# Task objective
Exactly the lines from the beginning of the records to the line with "You are a computer-use agent. The", both ends included, are to be given again, and pictures are to be left out.

(Stored records)

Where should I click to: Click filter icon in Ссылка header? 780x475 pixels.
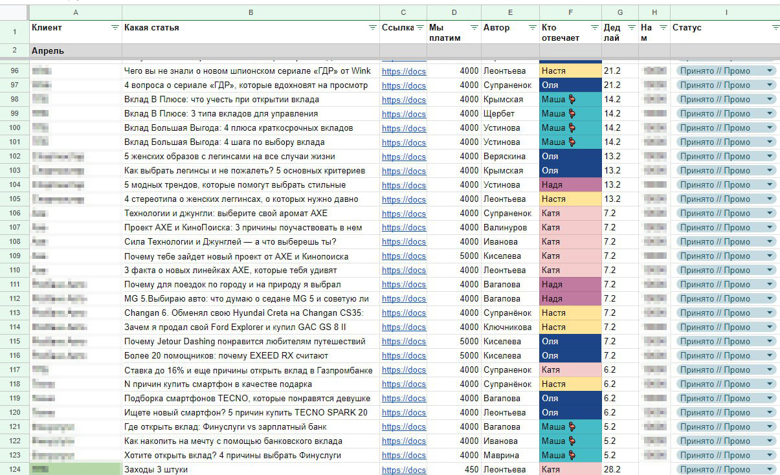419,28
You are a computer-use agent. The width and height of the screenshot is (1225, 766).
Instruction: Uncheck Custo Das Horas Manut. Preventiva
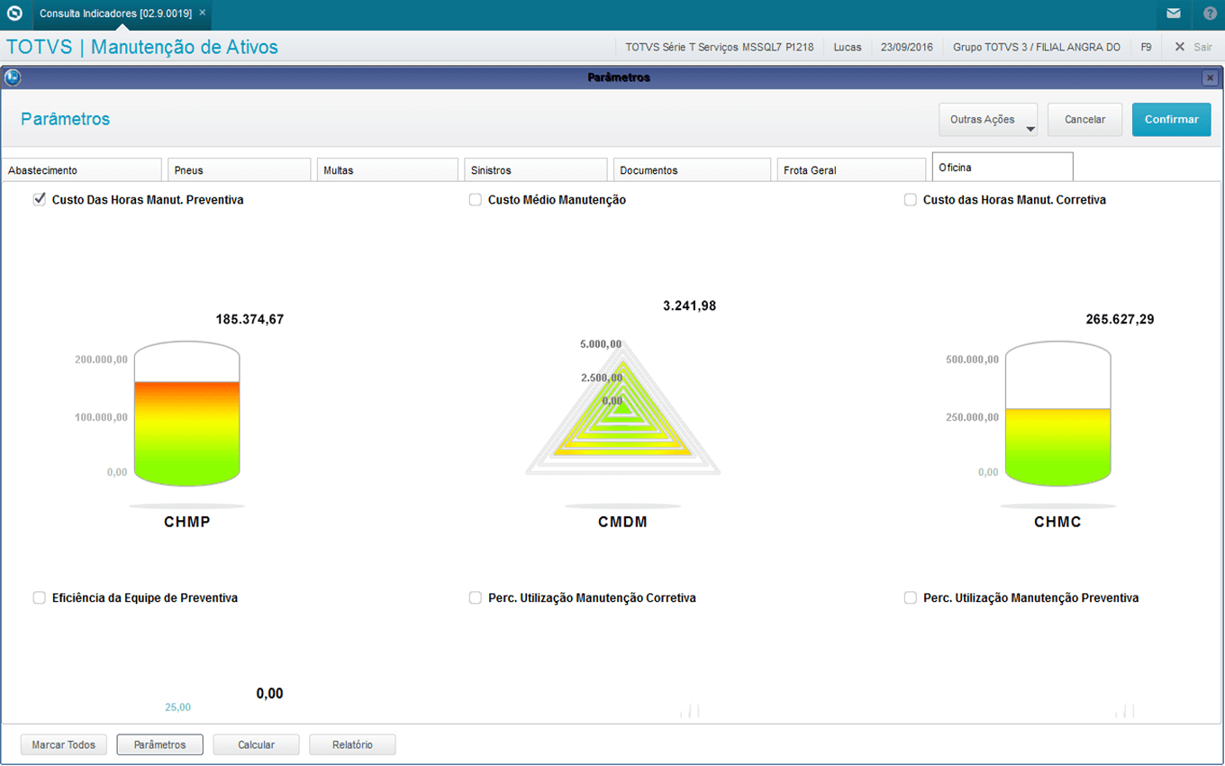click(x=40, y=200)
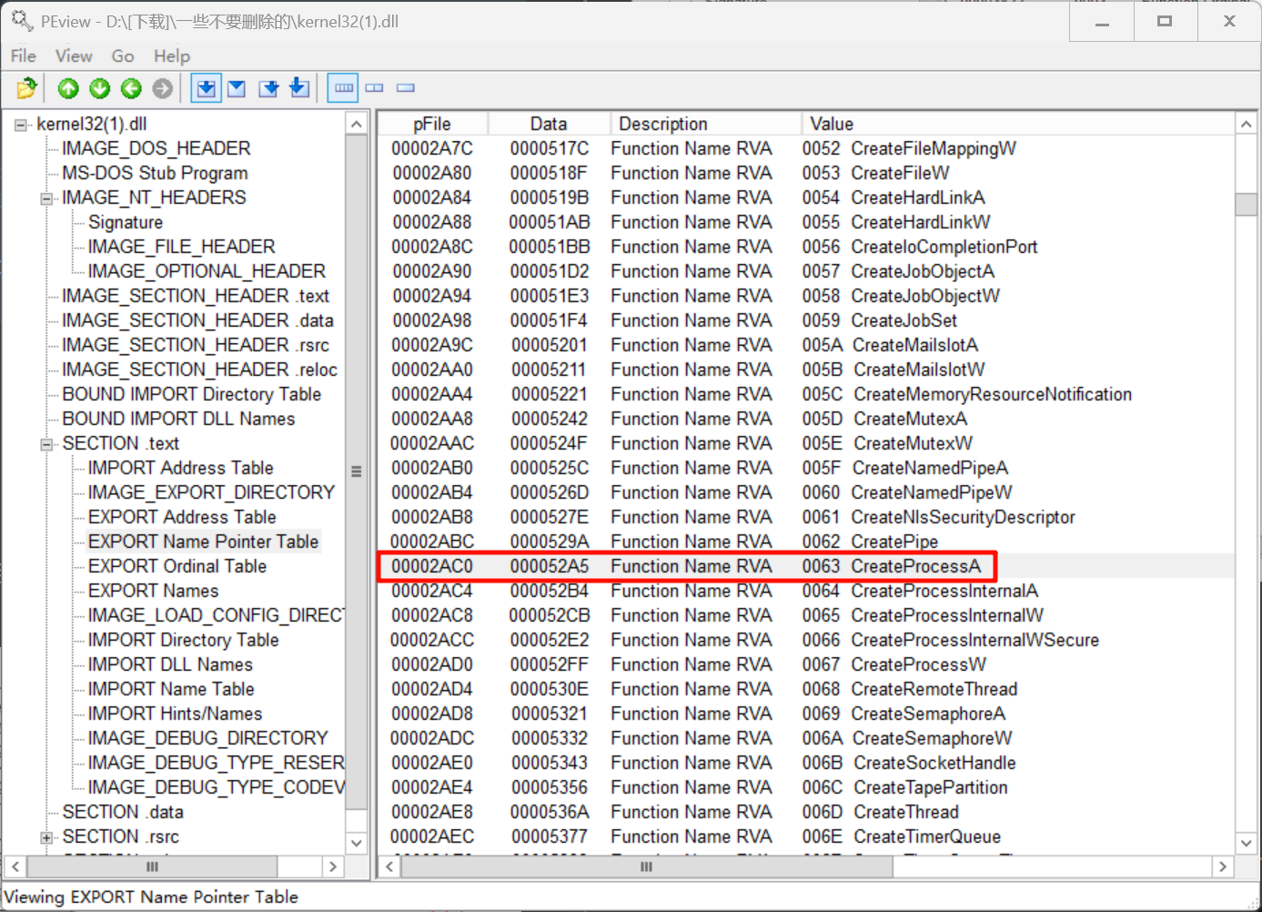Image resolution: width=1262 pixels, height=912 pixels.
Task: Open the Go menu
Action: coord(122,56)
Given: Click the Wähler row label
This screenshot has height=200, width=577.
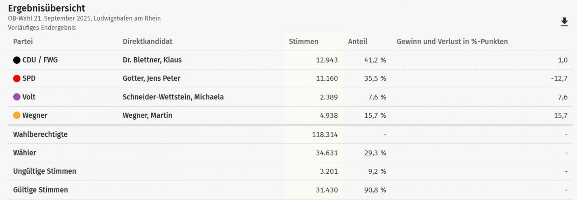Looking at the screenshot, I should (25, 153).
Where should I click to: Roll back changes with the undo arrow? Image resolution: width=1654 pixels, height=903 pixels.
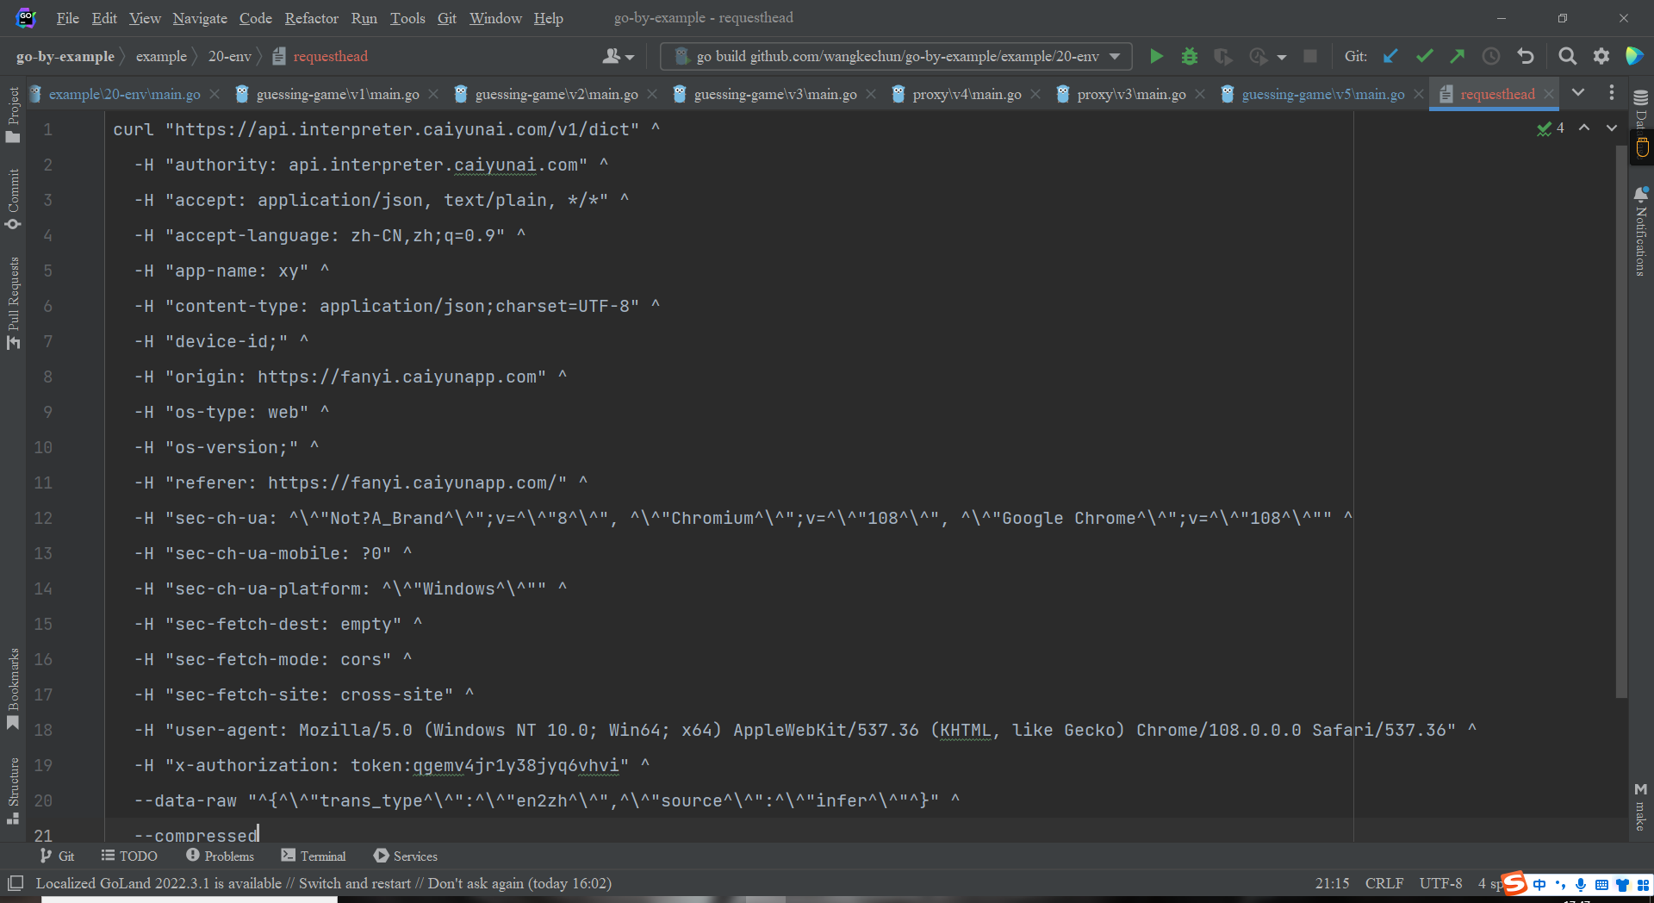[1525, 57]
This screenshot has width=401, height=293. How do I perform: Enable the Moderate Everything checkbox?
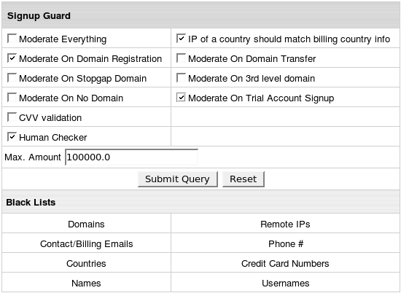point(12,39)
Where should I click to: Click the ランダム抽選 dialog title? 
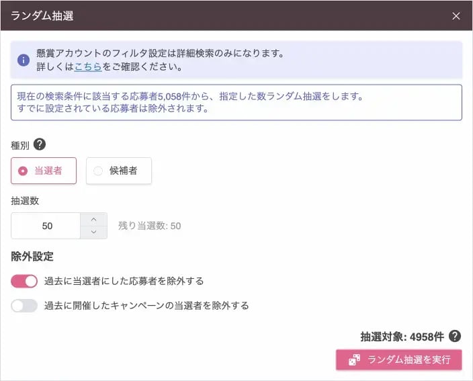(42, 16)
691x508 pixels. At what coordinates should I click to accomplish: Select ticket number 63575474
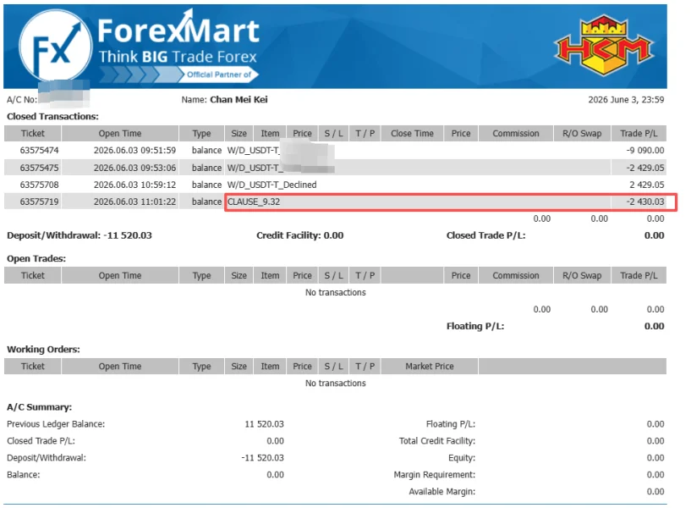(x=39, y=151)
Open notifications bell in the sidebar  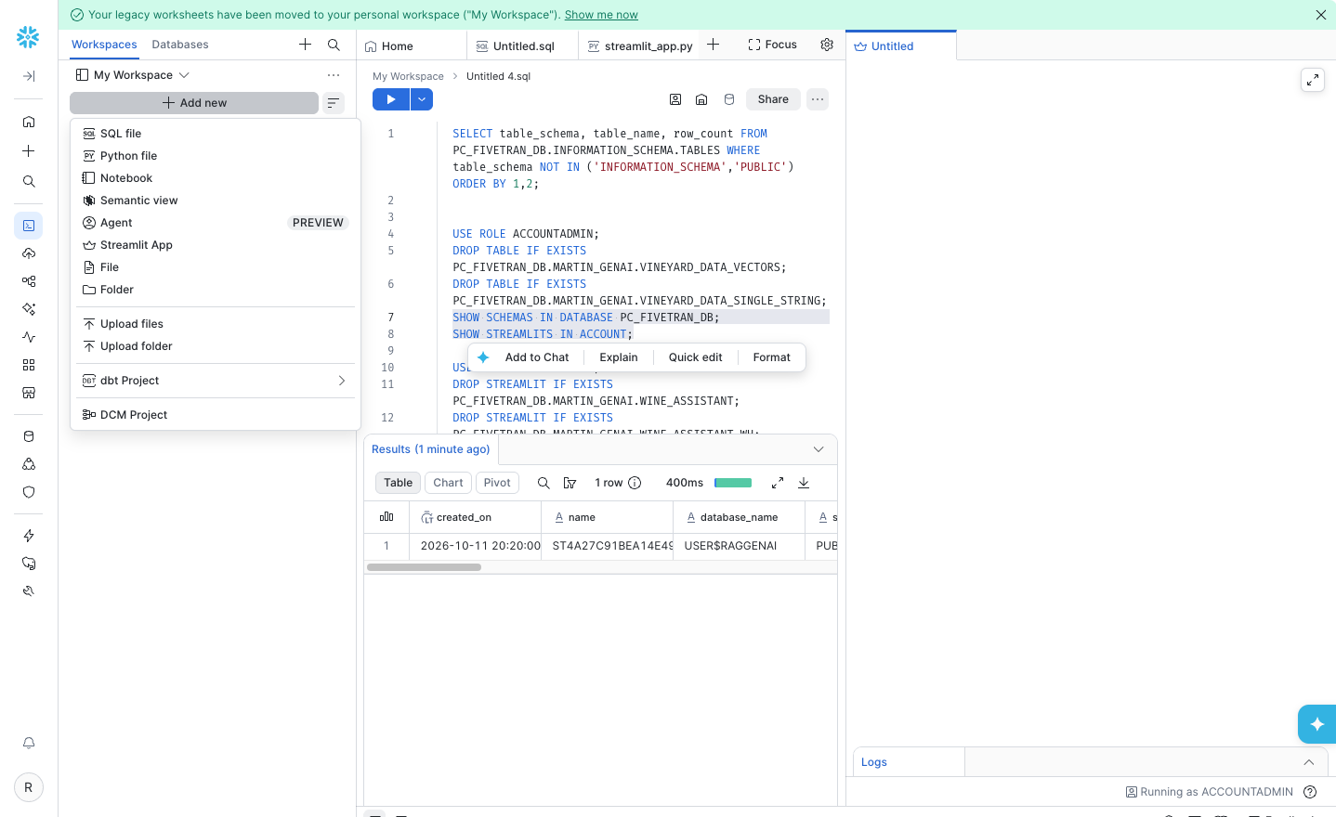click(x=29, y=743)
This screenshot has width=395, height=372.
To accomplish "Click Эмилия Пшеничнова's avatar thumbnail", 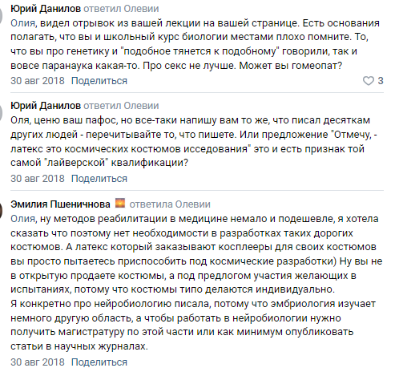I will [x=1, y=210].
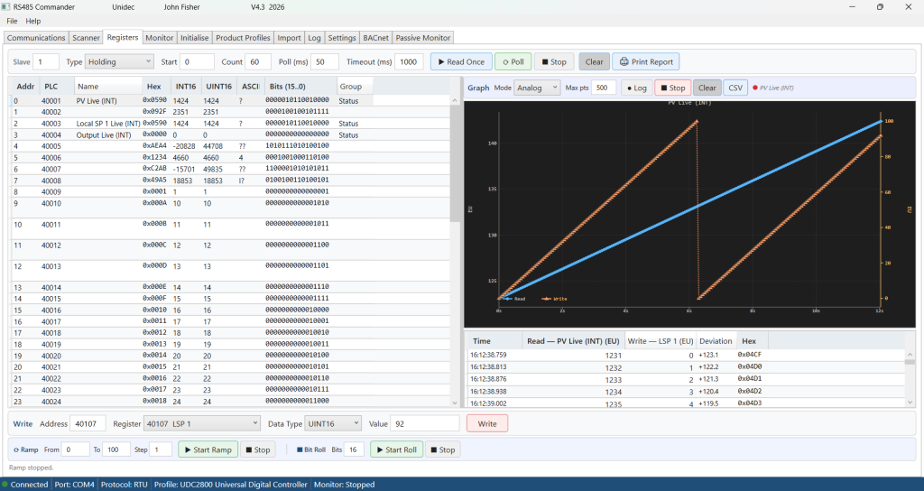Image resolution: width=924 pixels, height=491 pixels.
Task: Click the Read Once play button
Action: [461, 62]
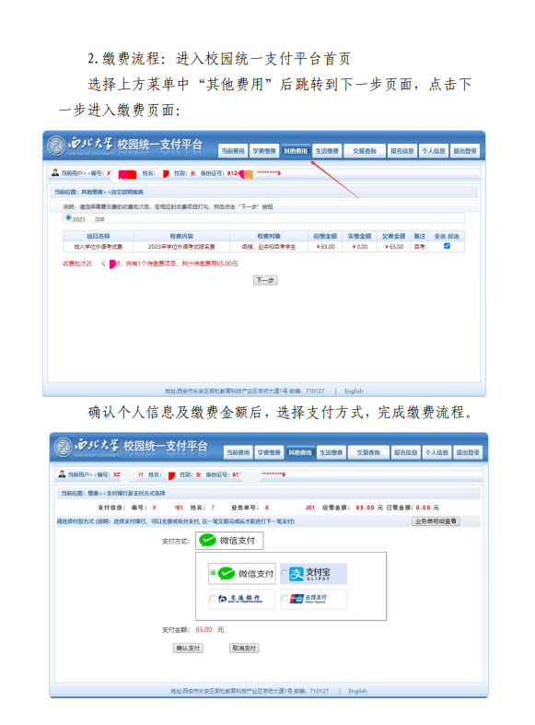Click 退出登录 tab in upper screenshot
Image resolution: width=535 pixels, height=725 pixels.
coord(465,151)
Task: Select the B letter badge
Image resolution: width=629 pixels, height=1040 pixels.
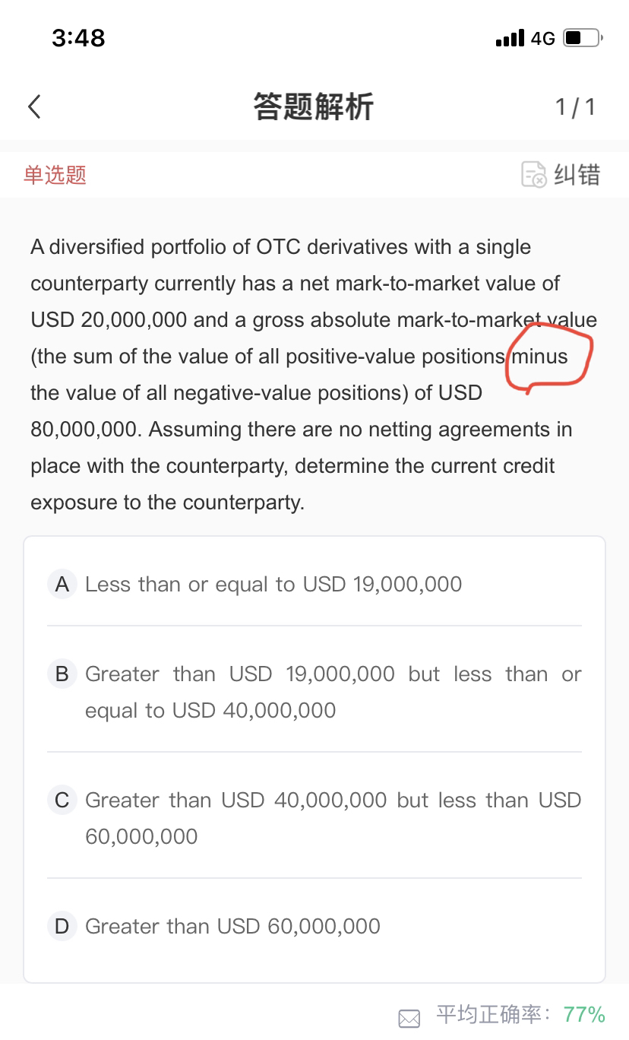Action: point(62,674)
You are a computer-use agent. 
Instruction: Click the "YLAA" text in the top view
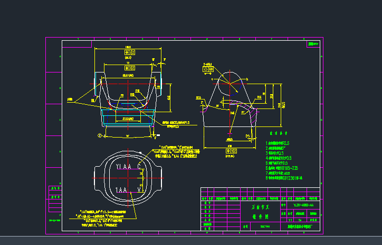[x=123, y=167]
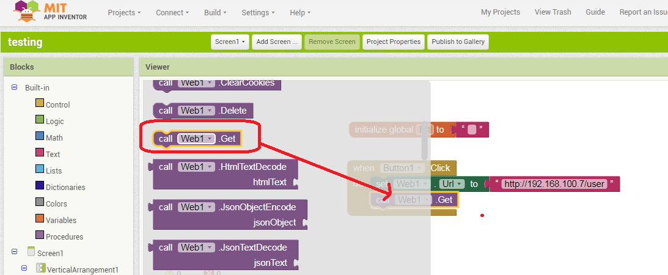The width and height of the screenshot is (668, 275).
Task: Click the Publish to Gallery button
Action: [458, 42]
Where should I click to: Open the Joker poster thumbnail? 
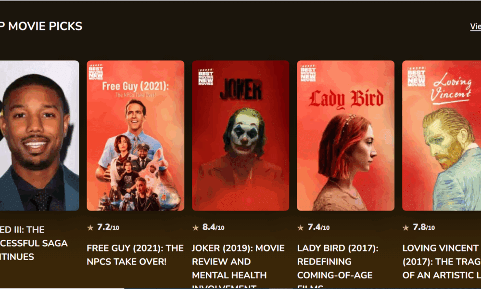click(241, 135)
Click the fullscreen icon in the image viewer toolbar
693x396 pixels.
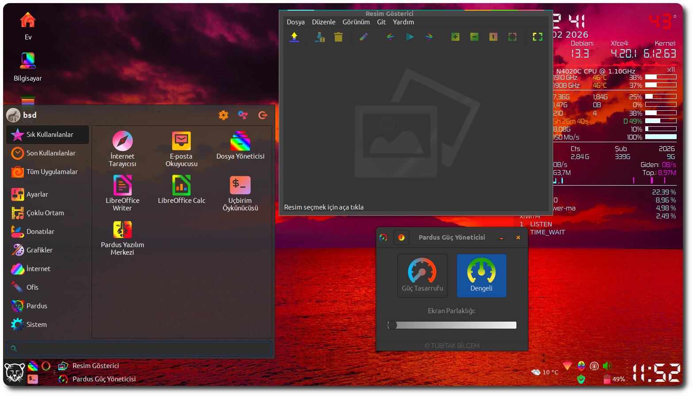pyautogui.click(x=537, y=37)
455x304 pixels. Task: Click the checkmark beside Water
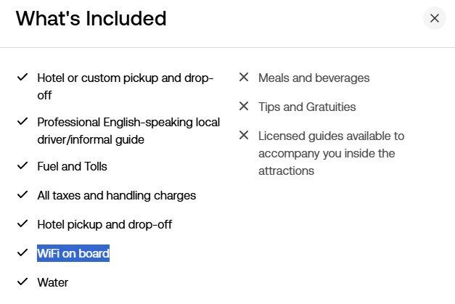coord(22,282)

# Your solution
Where should I click to: Click filter icon in Ссылка header? 780x475 pixels.
419,28
You are a computer-use agent. The width and height of the screenshot is (1225, 766).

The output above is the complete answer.